** Opening Quoted passage block **
John was born and raised in Leicester. There, he was fortunate enough to receive a very good education at the highly respected Gateway Grammar School, for which he has ever been grateful.
It was in Leicester that he met and married his lovely Anne. Over the years they moved steadily south with John’s work and eventually finished up in East Grinstead. John spent twenty-five years working in Corporate Finance, mostly up in ‘The City’, and then, after he retired, several years as a financial advisor at a local social housing association.
John has two sons and two grandsons. He is a volunteer at The Macmillan Cancer Support Centre at East Surrey Hospital, where he supports and counsels cancer patients and their families.
It was only about four years ago that John started writing seriously. He is self-taught and still very much learning the trade. He likes to write short stories ranging from 500 or so words (flash fiction) up to about four thousand words. He’ll try any genre, but nothing too literary (“boring!”). He enjoys the discipline this type of writing requires – having to reduce everything to its essence and using words only if they add to the story.
‘Captivating Conversations’ is an anthology of twenty of his stories, of which so far seventeen have been successful in various international writing competitions (see ‘Awards’). He hopes people will enjoy reading them as much as he’s enjoyed writing them. The stories are meant to be fun and to make people smile. They are all very different from each other but there is a theme running through them – they take the form of conversations between two or more people. John doesn’t have much input to those conversations; the voices in his head do all the work and he just writes down what they say. The settings for the stories are left deliberately sketchy, leaving readers free to imagine their own. No two people are likely to imagine the same setting for any particular story, and different settings can change the nature of a story, so the words on the page are actually only part of the story – readers write the rest of it for themselves.
Half of the royalties John receives from sales of the book will go to charity, as explained in the Foreword to the book.
** Closing Quoted passage block **
** Opening Excerpted records block **
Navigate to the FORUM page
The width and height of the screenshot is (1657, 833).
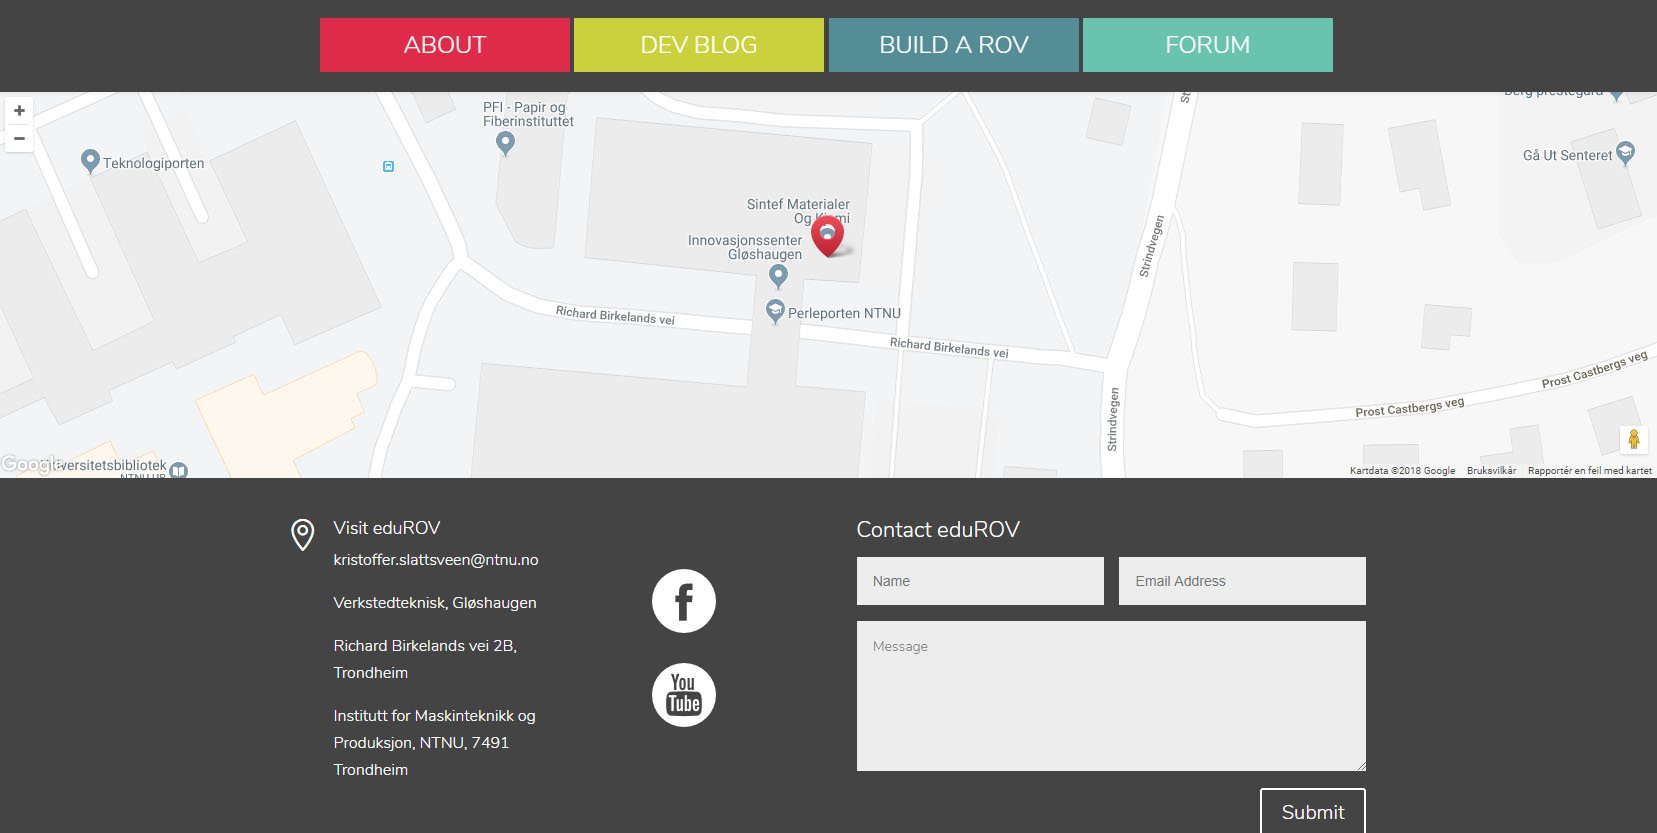coord(1208,45)
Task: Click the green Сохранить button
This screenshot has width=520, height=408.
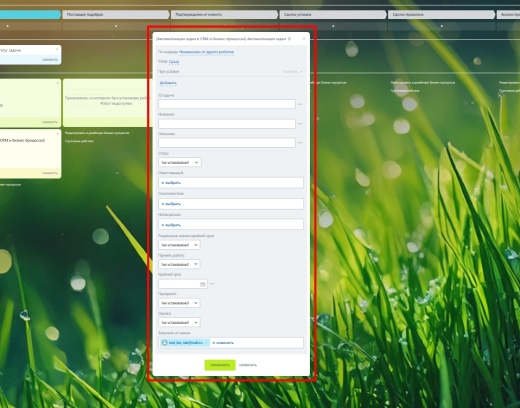Action: pos(220,365)
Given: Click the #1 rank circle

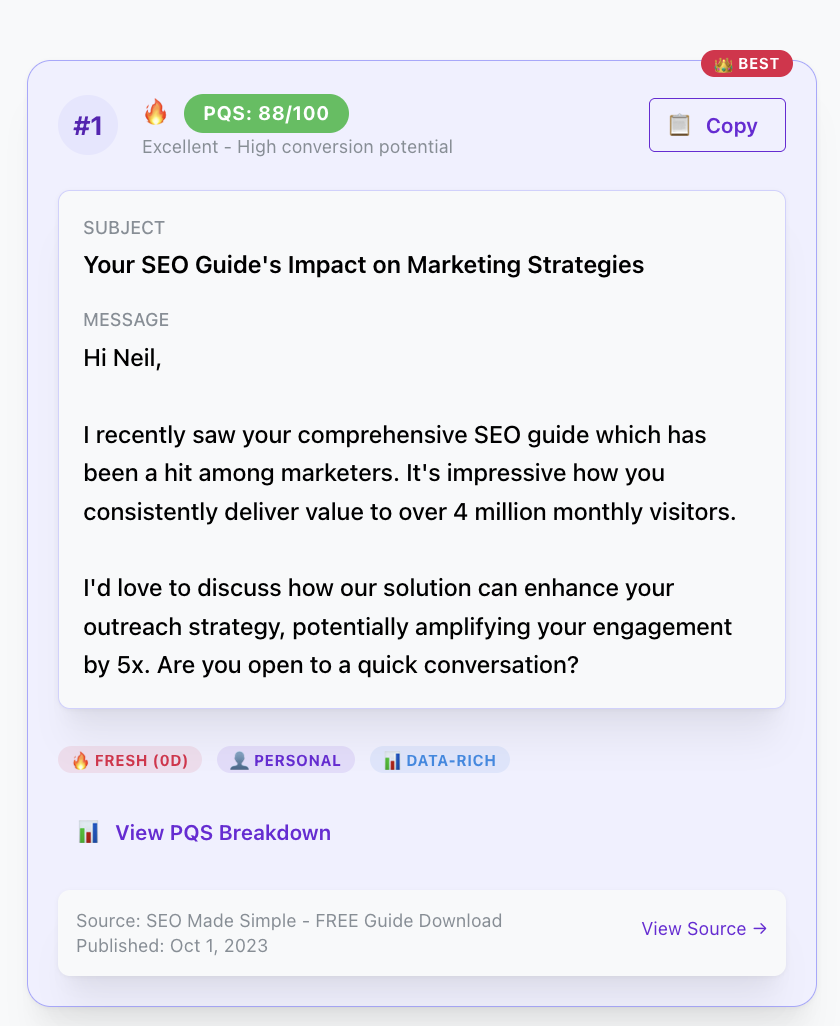Looking at the screenshot, I should click(88, 125).
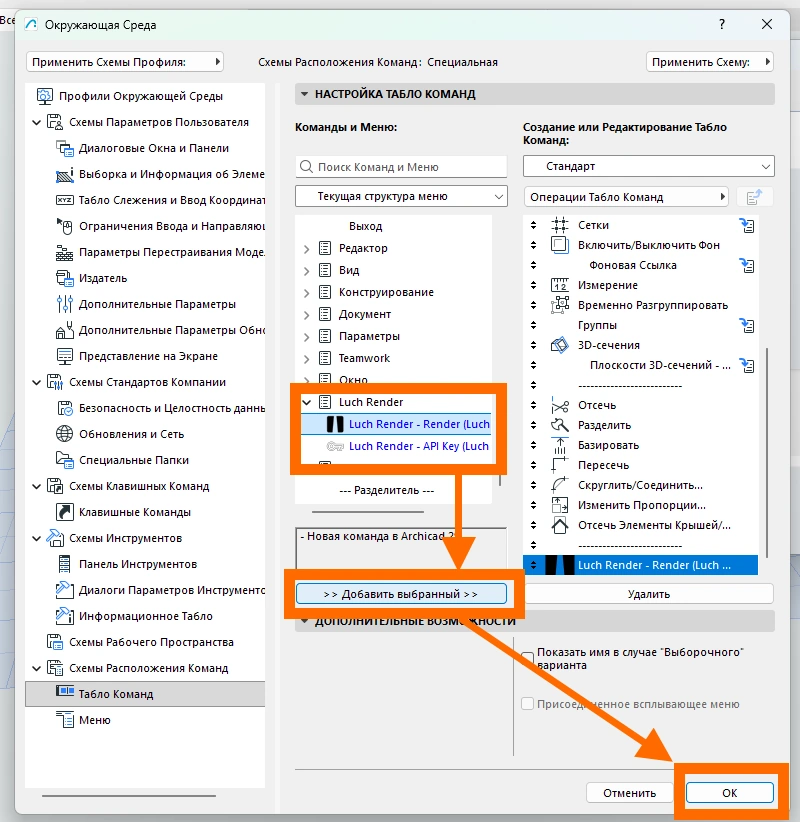Toggle Присоединенное всплывающее меню checkbox
This screenshot has width=800, height=822.
click(527, 704)
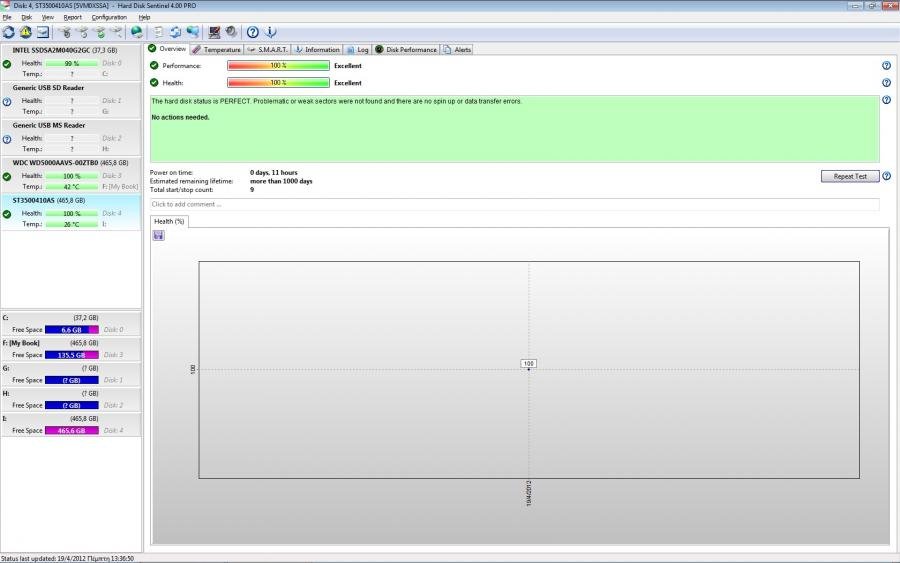Click the globe icon in the toolbar
This screenshot has height=563, width=900.
click(x=137, y=32)
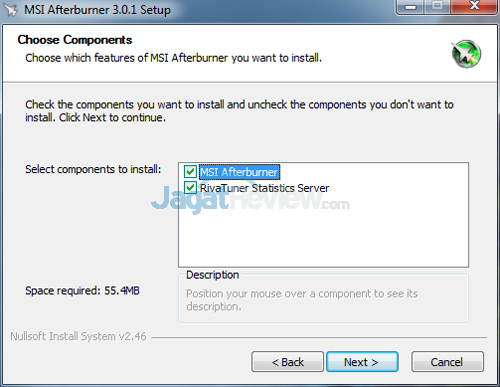Click the jet icon in the title bar
The height and width of the screenshot is (387, 500).
11,10
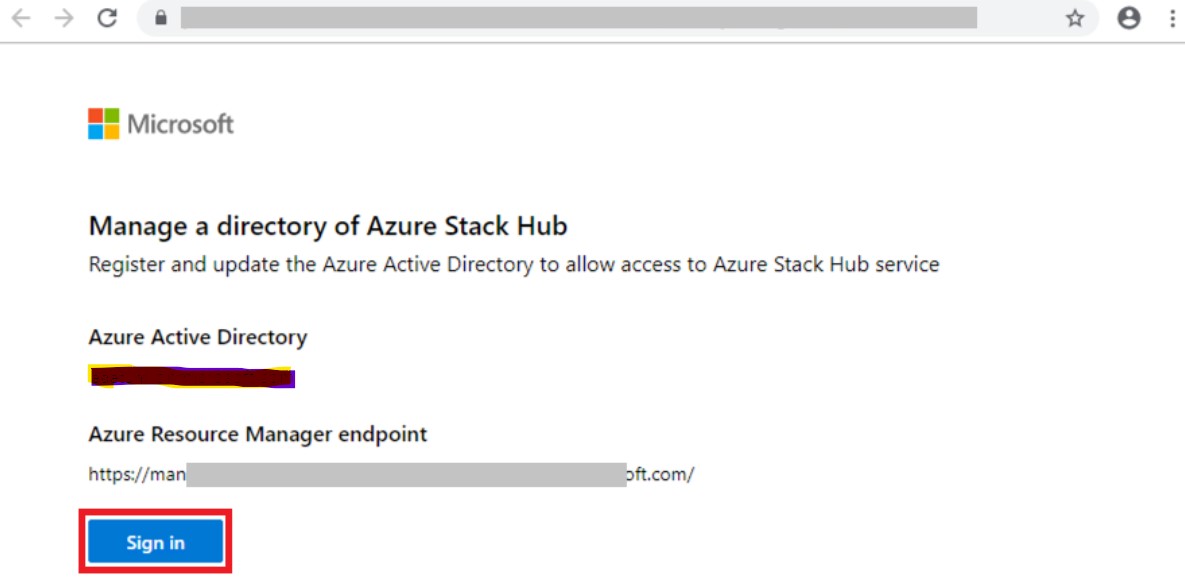Screen dimensions: 1185x577
Task: Click the Microsoft four-color squares logo
Action: [x=103, y=124]
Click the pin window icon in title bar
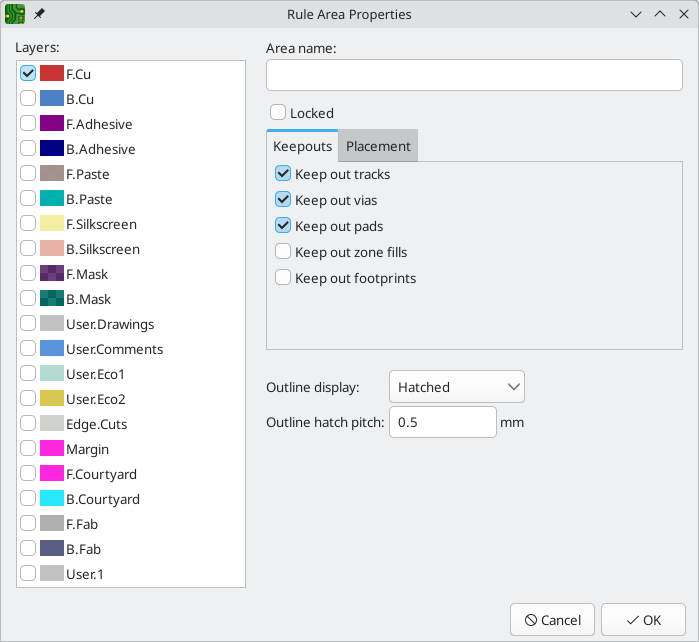Image resolution: width=699 pixels, height=642 pixels. tap(39, 15)
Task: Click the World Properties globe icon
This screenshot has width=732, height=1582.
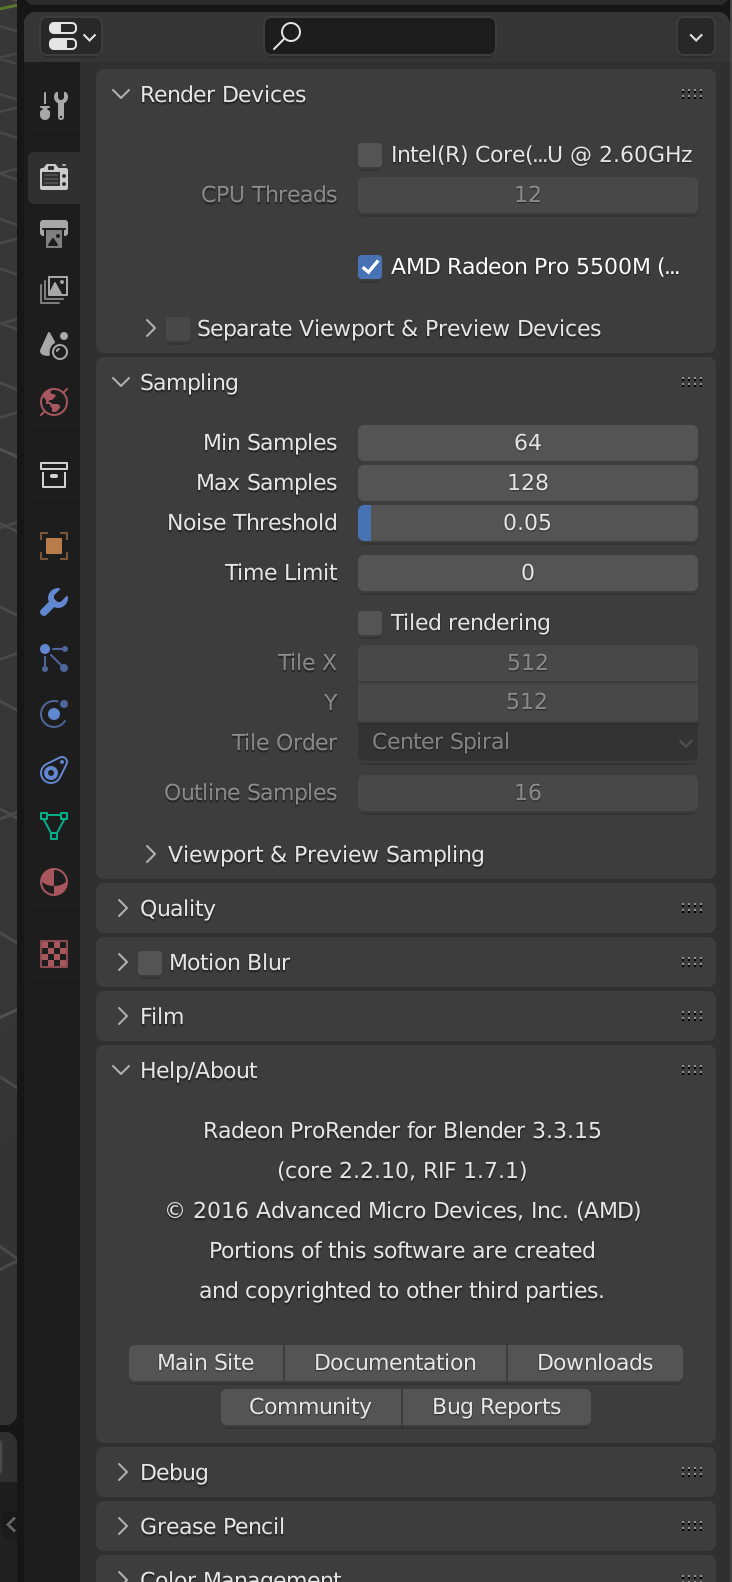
** Closing Excerpted records block **
» What you need to do
**a.** In the biography of John, how many of the twenty stories in 'Captivating Conversations' have succeeded in international writing competitions?
**b.** Summarize the biography of John in two sentences.
None of the items are needed for this work.

» Answers to the problems
**a.** Seventeen.

**b.** John grew up in Leicester, spent twenty-five years in Corporate Finance and later worked as a financial advisor, and now volunteers at The Macmillan Cancer Support Centre at East Surrey Hospital. He began writing seriously about four years ago, and his anthology 'Captivating Conversations' collects twenty short stories told as conversations, with half of his royalties going to charity.